Ask a Tradesman
We had new sash windows installed in 2007, specified to be built in accordance with building regs (glass, trickle vents etc). The windows were not installed by a FENSA or CERTASS installer. The windows were installed as part of other general building works and a building notice was submitted to Building Control.
Some time after the initial installation (2011), we had the sash windows draught-proofed and then asked Building Control to inspect the windows and issue a certificate of completion. The building control officer asked for paperwork proving that the glass is low energy in accordance with Part L. No paperwork was issued by the firm who supplied the windows, nor do they have our original order paperwork.

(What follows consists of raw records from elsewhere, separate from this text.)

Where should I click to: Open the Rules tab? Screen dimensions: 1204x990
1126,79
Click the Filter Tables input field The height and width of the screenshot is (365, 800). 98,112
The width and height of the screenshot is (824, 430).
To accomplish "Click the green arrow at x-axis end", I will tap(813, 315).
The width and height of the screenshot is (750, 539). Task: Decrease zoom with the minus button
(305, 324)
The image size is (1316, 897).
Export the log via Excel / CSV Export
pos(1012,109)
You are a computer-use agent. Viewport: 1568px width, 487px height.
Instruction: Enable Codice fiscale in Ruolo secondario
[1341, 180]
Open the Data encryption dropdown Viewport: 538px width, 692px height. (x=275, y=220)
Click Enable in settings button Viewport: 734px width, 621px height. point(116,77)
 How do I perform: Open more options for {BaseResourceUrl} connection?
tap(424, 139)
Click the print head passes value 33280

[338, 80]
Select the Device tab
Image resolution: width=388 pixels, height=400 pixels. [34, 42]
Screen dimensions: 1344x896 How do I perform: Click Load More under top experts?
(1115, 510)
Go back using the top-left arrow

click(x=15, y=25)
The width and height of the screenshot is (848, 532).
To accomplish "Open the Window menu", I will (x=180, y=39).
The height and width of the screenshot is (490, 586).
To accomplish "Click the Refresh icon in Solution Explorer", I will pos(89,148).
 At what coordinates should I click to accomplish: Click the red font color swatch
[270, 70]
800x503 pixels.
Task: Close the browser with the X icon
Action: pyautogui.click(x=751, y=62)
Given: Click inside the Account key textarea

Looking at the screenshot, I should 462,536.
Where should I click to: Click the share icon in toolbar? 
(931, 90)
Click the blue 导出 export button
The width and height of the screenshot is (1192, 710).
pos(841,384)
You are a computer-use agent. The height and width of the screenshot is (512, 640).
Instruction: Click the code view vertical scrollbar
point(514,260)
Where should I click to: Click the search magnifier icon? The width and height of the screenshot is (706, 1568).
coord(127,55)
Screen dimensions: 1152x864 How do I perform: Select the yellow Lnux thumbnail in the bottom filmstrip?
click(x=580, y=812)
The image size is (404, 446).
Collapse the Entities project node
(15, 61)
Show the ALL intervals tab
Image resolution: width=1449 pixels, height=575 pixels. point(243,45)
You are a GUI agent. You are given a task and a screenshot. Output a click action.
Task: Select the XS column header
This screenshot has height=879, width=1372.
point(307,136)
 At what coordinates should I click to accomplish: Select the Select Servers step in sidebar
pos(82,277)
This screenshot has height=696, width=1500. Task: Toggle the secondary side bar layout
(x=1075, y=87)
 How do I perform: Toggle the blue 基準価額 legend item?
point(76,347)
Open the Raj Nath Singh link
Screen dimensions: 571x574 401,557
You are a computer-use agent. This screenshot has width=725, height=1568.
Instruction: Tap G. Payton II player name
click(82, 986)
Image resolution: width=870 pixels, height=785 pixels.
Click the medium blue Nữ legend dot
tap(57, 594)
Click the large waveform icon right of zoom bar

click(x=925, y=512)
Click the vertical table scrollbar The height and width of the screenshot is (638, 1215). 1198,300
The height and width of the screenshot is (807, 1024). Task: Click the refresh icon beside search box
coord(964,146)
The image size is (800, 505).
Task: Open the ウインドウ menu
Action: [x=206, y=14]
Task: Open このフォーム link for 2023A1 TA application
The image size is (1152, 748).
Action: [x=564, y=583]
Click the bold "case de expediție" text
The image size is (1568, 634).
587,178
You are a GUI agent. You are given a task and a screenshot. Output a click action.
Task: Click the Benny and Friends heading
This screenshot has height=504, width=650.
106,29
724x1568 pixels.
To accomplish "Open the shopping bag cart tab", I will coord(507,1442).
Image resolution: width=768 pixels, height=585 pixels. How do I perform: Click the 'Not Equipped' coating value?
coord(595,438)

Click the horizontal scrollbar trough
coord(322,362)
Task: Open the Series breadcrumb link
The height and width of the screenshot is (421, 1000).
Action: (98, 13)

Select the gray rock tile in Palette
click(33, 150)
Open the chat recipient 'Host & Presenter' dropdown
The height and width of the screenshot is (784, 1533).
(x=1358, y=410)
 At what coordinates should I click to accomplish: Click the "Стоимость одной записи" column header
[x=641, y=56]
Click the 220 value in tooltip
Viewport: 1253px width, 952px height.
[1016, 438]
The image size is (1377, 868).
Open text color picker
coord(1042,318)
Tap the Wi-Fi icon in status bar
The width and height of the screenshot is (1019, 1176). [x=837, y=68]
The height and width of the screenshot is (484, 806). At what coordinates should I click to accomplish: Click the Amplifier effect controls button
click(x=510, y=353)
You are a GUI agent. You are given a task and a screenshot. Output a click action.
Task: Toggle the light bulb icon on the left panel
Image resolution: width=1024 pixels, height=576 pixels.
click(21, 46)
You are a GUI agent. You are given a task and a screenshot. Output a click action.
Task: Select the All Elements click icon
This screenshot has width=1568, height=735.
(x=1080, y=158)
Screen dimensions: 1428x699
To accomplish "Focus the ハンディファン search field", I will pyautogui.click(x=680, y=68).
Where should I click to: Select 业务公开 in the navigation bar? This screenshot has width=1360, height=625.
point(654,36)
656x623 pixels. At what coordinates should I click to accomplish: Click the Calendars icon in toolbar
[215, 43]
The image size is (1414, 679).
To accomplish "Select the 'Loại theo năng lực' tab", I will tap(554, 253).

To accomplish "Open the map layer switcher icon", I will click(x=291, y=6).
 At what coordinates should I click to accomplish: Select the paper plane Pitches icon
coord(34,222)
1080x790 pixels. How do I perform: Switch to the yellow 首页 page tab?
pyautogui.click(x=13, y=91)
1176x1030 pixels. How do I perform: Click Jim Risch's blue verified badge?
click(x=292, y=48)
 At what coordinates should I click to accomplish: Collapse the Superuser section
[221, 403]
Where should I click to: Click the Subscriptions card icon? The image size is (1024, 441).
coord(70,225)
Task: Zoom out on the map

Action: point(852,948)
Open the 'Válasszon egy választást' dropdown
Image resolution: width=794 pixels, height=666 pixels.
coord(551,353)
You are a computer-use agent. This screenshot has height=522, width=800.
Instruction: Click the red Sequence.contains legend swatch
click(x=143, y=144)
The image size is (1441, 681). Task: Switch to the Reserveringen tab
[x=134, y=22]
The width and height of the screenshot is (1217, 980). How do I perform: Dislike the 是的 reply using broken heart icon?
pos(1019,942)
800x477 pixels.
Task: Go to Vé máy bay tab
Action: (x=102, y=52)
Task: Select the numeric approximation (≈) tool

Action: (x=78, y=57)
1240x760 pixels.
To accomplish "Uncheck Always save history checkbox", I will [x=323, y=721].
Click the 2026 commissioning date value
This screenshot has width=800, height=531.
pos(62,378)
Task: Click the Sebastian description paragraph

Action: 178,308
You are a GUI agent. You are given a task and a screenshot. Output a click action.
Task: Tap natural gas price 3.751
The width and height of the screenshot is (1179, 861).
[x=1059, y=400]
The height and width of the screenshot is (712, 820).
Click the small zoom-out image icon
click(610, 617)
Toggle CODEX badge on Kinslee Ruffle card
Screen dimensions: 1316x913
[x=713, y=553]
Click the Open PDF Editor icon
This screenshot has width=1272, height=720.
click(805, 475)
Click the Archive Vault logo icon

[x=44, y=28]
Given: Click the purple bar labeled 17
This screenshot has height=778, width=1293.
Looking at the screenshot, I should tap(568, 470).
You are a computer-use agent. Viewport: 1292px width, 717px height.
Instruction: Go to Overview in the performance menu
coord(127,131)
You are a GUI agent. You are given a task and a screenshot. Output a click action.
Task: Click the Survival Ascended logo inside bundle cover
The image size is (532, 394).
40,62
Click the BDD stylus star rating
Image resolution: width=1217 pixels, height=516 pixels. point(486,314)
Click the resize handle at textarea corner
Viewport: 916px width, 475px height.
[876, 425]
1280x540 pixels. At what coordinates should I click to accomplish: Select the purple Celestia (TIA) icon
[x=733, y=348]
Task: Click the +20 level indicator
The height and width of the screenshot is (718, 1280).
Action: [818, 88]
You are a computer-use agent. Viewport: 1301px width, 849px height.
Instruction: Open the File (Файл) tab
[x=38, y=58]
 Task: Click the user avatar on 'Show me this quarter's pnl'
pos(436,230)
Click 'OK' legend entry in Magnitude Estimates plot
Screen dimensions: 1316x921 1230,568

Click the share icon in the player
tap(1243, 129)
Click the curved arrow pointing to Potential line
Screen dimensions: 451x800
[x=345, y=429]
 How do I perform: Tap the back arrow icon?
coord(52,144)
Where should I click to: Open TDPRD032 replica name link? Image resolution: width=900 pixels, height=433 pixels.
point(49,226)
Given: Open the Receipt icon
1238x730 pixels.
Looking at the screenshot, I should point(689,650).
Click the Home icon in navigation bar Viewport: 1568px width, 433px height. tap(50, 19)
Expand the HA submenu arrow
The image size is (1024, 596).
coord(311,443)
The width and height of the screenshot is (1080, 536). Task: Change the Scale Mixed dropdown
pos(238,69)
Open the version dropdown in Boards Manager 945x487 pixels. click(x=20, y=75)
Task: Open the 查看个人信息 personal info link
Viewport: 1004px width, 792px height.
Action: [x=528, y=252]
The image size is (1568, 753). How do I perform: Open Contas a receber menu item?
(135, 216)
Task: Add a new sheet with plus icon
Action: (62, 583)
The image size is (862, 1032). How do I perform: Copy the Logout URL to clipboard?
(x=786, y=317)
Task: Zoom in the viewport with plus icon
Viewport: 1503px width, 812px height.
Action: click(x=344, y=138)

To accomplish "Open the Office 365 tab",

The glass is imprinted with a B.S stamp BS EN 12150 but this doesn't tell me much.
We will shortly be selling our house and need to obtain a completion certificate. What options are available to us?
Hi. When you had the main building works carried out, if this was under inspection by building control then a completion certificate should have been issued, more than likely to the builder. There should be a record of this certificate with the local council under your address. I would pursue this with building control. The other option you may have is to take an indemnity insurance which I had to do a few years ago which cost me around £20.00 , alternatively you can say that the windows were in when you moved in?
Hope this helps
Answered 25th Apr 2012
I would suggest you contact the installer. It is their responsibility to ensure you have the necessary paperwork. We have a detector which can confirm that the double glazed sealed units have a low emmissivity coating and there are also detectors which can confirm the depth of the cavity spacing. Your best bet is to contact a reputable double glazing installer and see if they have such a detector and if they would be willing to confirm in writing that the glazing complies with part L. They will charge you for this but at least it is a way forward. If the glazing does not have a low emmissivity coating (e.g. Pilkington K-Glass) then you have a problem and you would have to ask the officer for advice as to the best way forward.